Start of SOURCE MATERIAL

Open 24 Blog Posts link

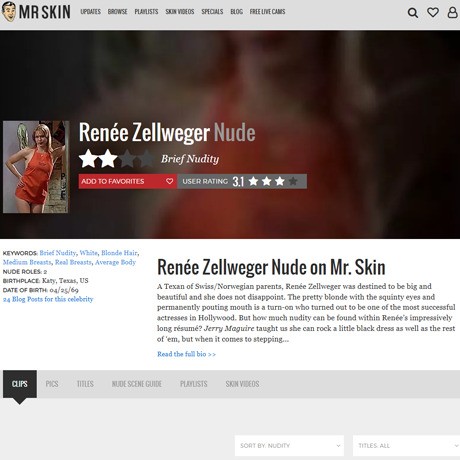click(48, 299)
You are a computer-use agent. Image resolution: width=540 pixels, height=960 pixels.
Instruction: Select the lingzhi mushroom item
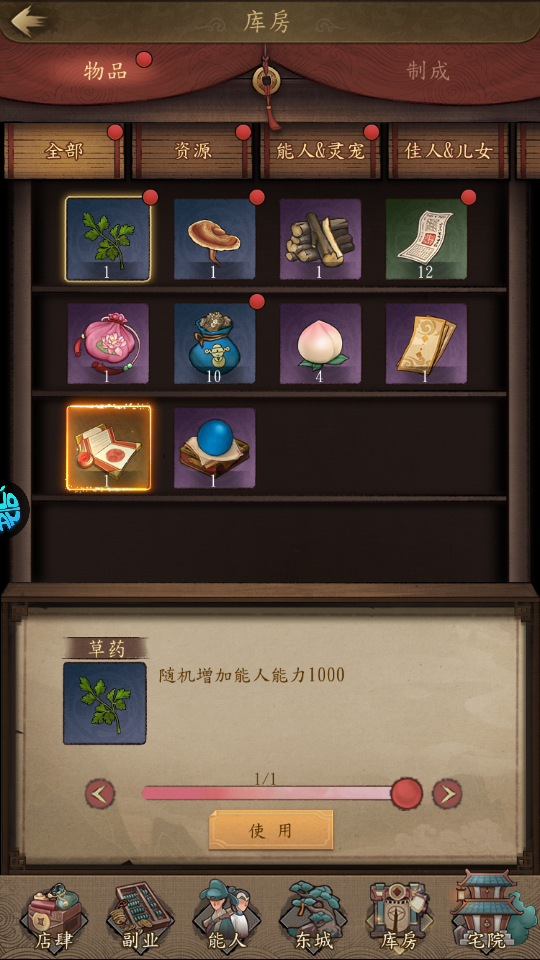point(214,239)
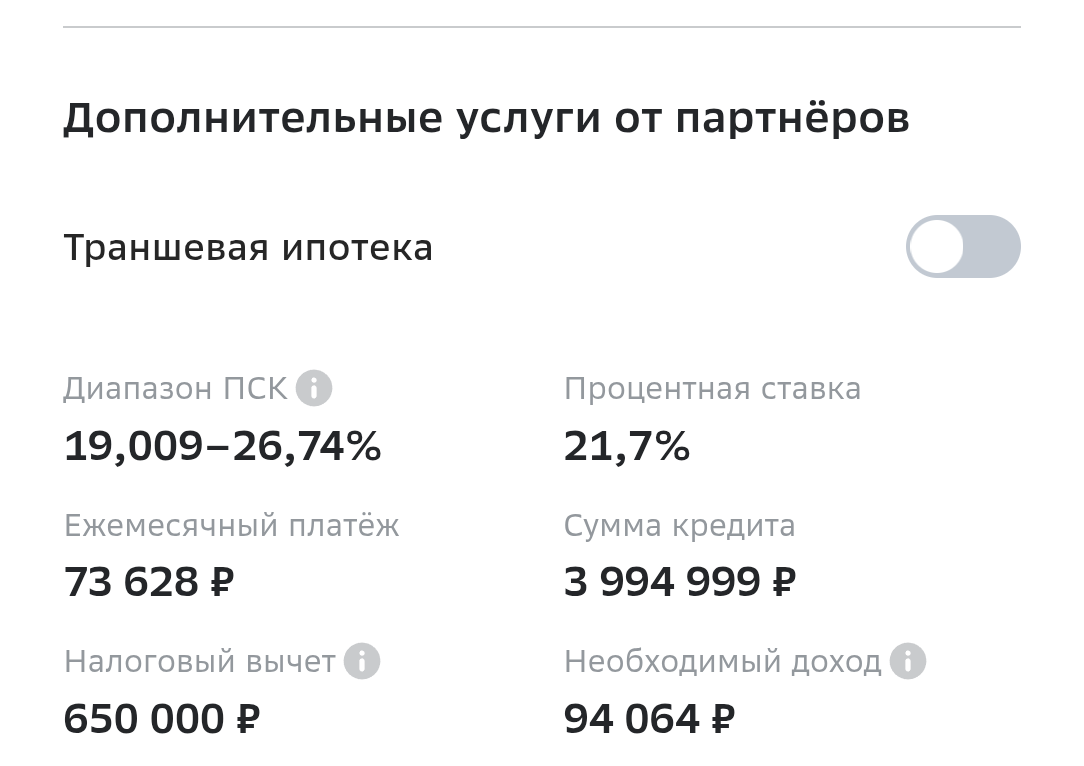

End of SOURCE MATERIAL

■ **EXERCISE DETAILS**
Transcribe all the data word for word; the images stay out.

■ **ANSWER BOX**
Open 24 Blog Posts link

click(48, 299)
You are a computer-use agent. Image resolution: width=540 pixels, height=960 pixels.
Instruction: Select the lingzhi mushroom item
point(214,239)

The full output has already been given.